Prediction of Dissolved Organic Carbon Concentrations in Inland Waters Using Optical Proxies of Aromaticity.

The chemical structures of dissolved organic compounds in natural waters, including the degree of aromaticity, affect their physical, chemical, and biological properties and ultimately the fate of carbon in aquatic systems and during water treatment. Herein, a new fluorescence-based aromaticity index named ARIX is shown to link the composition of aquatic dissolved organic matter to its aromaticity across diverse aquatic systems in both bulk DOM and extracts. ARIX predicts SUVA, a widely used proxy of aromaticity, more accurately than the prevailing optical indices. It also predicts the percentage of polycyclic aromatic and polyphenolic molecular formulas determined by FT-ICR MS and the ratio of "humic substances" to "building blocks" fractions determined by LC-OCD, indicating that it is additionally a proxy of DOM molecular weight.

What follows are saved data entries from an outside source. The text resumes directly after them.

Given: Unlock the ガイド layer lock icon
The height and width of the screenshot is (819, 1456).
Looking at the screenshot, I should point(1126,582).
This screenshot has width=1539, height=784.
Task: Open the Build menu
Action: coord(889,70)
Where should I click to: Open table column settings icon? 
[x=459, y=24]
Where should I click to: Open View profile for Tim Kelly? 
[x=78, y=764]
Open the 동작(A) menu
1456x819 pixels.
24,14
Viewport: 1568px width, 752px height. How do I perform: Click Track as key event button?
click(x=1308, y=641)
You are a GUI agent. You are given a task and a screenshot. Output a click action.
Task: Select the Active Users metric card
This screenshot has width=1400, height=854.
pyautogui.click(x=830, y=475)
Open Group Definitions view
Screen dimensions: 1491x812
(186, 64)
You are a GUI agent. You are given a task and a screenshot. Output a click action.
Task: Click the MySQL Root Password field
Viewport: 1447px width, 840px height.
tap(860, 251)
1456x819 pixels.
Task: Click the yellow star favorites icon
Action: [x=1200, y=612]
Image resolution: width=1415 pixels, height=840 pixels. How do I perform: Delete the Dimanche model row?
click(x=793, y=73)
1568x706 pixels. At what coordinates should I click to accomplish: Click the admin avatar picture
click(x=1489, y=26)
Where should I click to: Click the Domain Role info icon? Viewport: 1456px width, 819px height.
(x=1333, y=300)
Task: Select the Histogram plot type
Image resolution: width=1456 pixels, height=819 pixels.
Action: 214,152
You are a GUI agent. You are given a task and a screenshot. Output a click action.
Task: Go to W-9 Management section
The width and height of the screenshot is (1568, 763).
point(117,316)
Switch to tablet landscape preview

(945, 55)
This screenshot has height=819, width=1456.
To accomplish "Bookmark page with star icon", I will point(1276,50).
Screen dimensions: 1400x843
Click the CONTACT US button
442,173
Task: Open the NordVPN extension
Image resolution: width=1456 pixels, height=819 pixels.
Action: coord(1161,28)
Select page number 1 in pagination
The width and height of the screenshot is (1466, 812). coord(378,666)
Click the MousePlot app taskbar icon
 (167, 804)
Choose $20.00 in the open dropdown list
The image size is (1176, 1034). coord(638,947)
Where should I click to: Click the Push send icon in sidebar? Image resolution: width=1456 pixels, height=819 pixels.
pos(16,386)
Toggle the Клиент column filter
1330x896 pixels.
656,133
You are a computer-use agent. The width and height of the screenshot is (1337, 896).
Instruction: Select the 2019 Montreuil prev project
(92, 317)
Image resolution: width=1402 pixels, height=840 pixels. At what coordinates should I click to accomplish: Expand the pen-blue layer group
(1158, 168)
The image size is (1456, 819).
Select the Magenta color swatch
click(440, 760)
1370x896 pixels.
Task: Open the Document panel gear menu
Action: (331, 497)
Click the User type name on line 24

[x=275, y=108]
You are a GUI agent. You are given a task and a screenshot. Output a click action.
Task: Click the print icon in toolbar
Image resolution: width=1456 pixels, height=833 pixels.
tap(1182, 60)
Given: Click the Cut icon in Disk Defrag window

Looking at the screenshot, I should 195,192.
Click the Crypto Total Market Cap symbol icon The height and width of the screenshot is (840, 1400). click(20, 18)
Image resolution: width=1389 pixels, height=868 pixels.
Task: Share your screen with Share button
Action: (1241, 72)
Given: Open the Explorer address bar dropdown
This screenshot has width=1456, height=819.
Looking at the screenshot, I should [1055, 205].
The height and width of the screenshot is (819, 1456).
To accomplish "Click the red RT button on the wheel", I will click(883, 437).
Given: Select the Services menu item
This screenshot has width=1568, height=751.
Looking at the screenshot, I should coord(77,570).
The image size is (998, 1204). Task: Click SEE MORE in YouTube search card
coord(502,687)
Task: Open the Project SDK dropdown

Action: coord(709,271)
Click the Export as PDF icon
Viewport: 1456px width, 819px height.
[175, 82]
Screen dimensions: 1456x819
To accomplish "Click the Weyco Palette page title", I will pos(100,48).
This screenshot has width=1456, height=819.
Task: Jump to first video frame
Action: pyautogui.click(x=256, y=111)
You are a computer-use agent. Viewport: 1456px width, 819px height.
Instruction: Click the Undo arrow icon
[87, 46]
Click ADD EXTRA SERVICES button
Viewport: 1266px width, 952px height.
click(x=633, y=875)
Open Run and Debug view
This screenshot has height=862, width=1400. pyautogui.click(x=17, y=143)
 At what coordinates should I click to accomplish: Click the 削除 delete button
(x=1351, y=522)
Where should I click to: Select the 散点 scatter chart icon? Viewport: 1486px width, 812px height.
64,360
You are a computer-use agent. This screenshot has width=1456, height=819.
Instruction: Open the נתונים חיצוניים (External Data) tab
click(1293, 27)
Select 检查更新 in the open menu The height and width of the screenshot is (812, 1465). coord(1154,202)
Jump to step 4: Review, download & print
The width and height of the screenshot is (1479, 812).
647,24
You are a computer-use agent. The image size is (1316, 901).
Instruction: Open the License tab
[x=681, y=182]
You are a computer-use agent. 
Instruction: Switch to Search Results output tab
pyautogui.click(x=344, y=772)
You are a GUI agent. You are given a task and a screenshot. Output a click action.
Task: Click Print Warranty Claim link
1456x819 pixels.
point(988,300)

In waterbodies exhibiting decoupling between DOC and absorbance linked to biogeochemical processing, DOC concentrations are more accurately predicted by using a multilinear model to account for interactions between light absorption and aromaticity. The results deliver new insights into widely discussed trends in DOM optical properties and the molecular structures underlying optical measurements in the aquatic milieu. They further represent an important step toward improved real-time monitoring of DOC concentration, reactivity, and fate.